From the apps screen, you can tap S Health and select sleep. Tap record sleep. In the morning, tap 'I'm Awake.' To review your sleep patterns for the last 30 days, open the S Health app on your smartphone.
You can also manually input your sleep hours and rate how well you've slept for a generalised picture.
The Fit2 app can help give a better idea of your sleep quality in the night by monitoring your tossing and turning automatically.
Like most other fitness apps, S Health will let you manually input food. It's not MyFitnessPal but it's the same idea. The app will also let you know what a good target is based on your personal stats and how much you exercise, or you can set your own.
Breakfast, lunch and dinner plus snacks are all options you can input.

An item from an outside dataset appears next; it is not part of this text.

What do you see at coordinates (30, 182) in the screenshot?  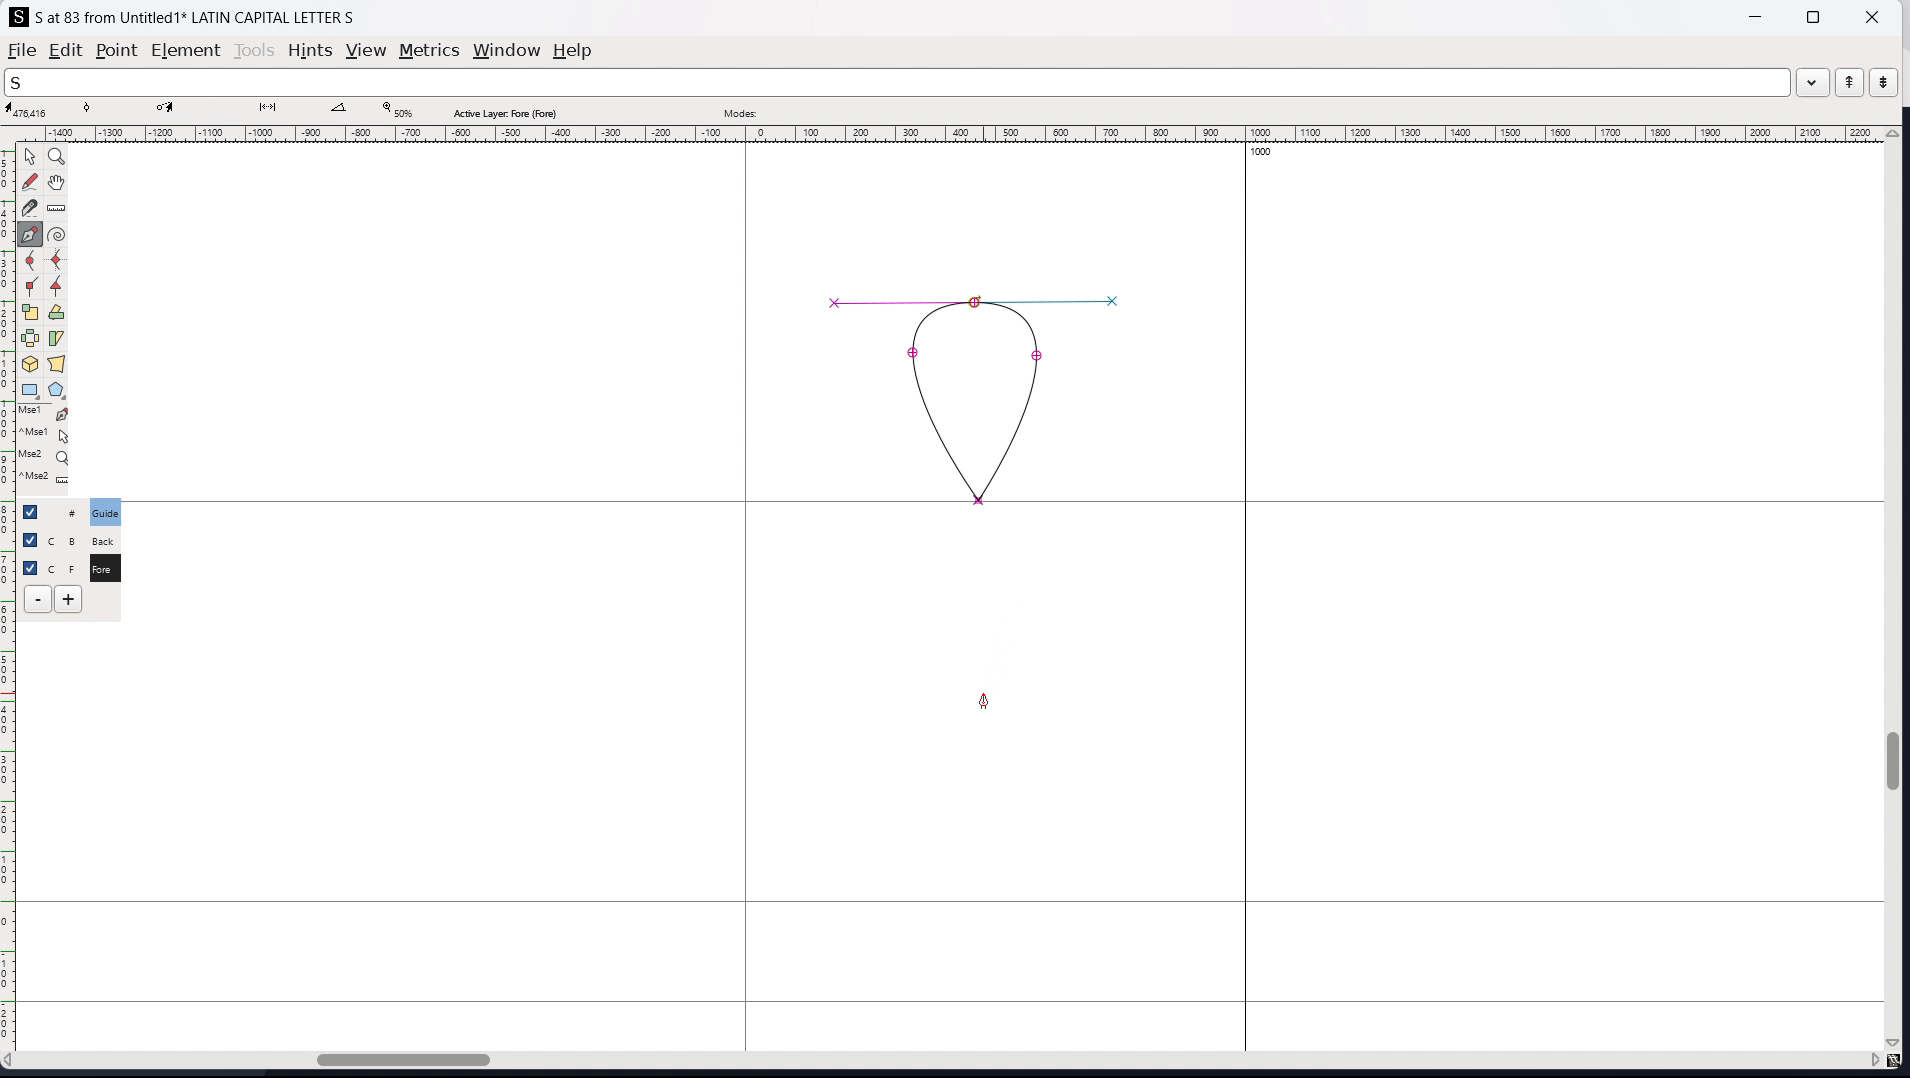 I see `draw a freehand curve` at bounding box center [30, 182].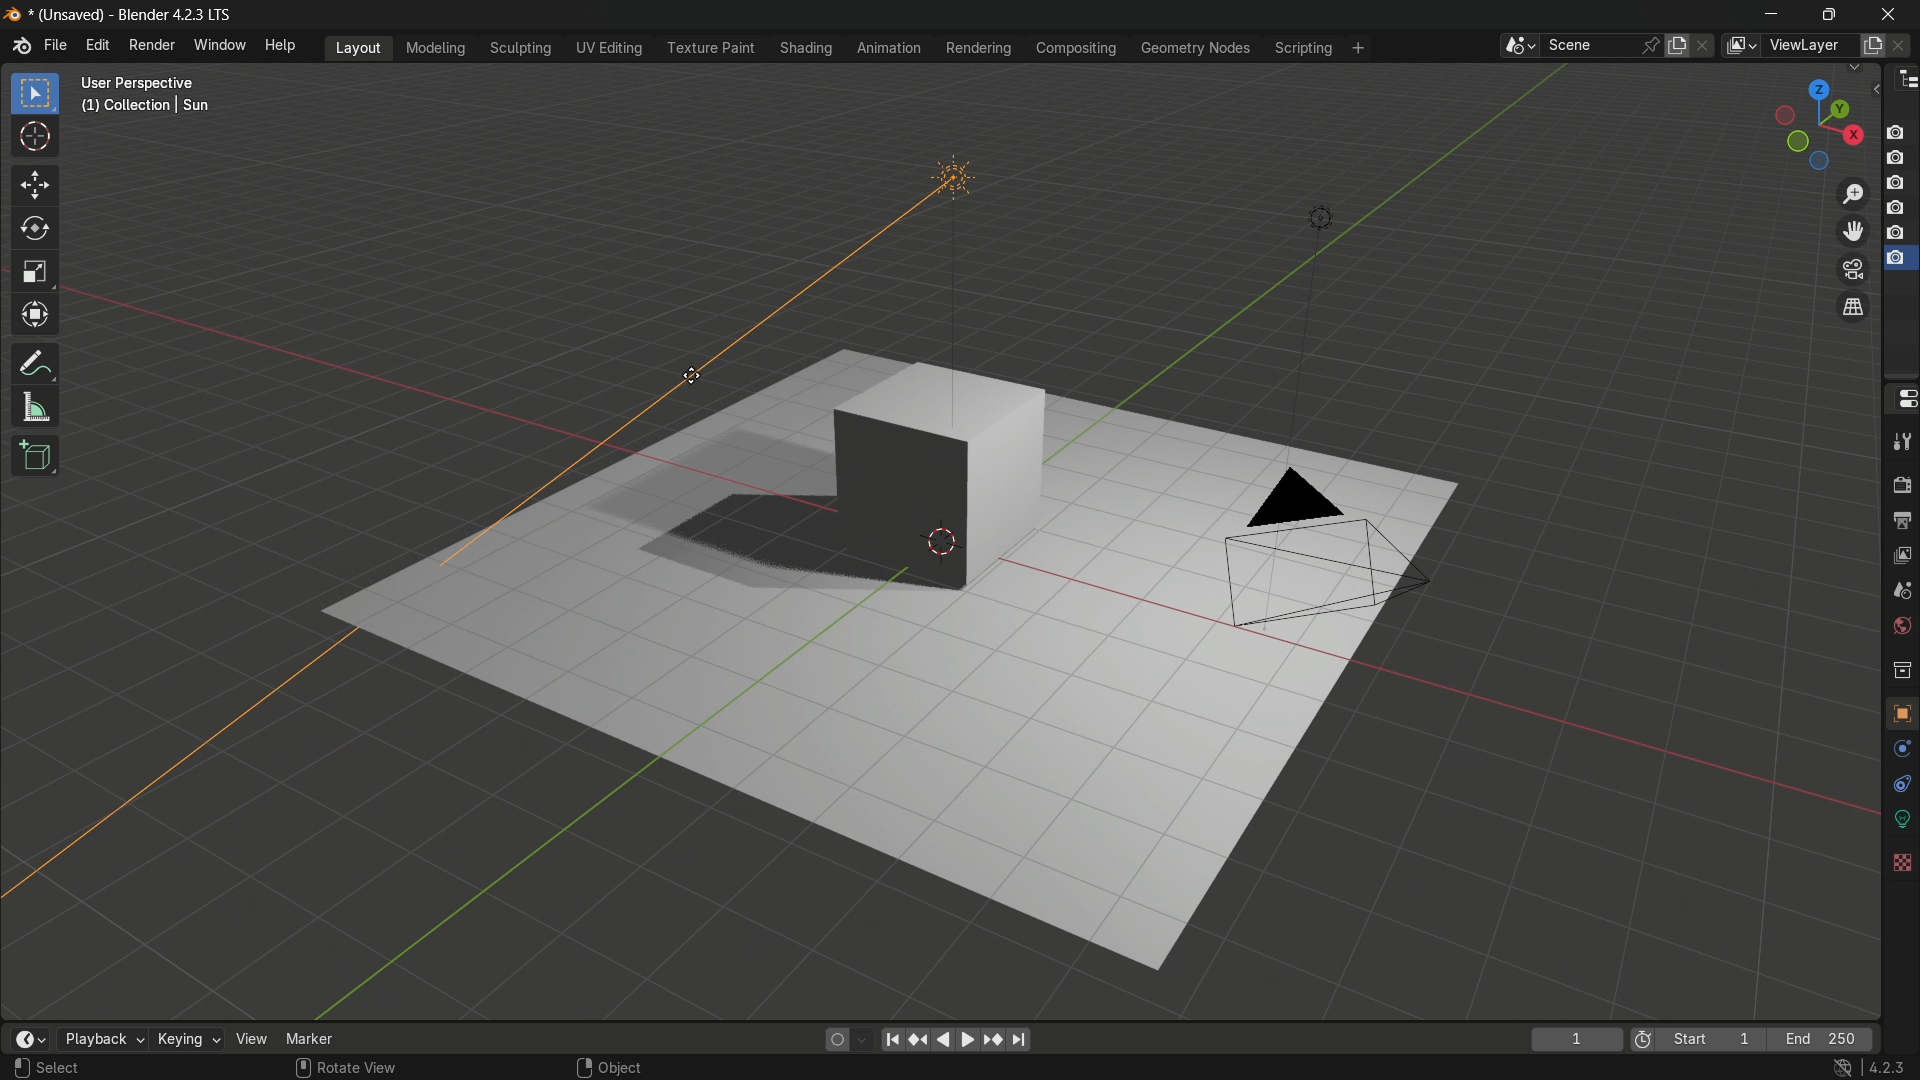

After you specify what kind of food and the portion you had, S Health automatically adds these calories to your day's consumption. If you forgot to add something, edit at any time by changing the date and time to when you had the meal – or add on the meal itself.
All of this will help ensure you don't overdo it, which is especially helpful if you're trying to lose weight, or on a diet plan for marathon training and trying to reach a caloric intake goal.
It's great motivation and more fun knowing you're not alone in trying to stay active, so it's no surprise Samsung has added a little friendly competition to S Health. Fitbit, Jawbone and others have seen great success with the addition of communities and communal challenges.
With S Health, you can use 'Together' to set targets with friends, check their statuses and compete.
To do so, find your friends and add the step challenges feature through manage items, then accept or send out invites to begin the competition. There are also leaderboards you can check.
It's already been mentioned that S Health can connect to more apps than ever before. 'Partner apps' can be downloaded and installed to use with S Health. Afterwards, you can add the various apps to your dashboard (S Health even gives you a little prompt).
From here, you can download many more apps to make your S Health dashboard into a unified hub.
Leave your phone at home
Chances are your Gear S2 or Gear Fit2 will be able to handle the heavy duty tracking meaning you can leave your phone at home. The latter wearable is able to do a bit more in terms of fitness tracking, with GPS and more workout options available. However the 3G version of the S2 also has GPS. All three devices have music storage as well so you can listen to music without your phone nearby. Once home though, your tracker will sync up all your data to the S Health app after you open it (auto-syncing would just suck the battery from all your devices faster so it's best to leave that off).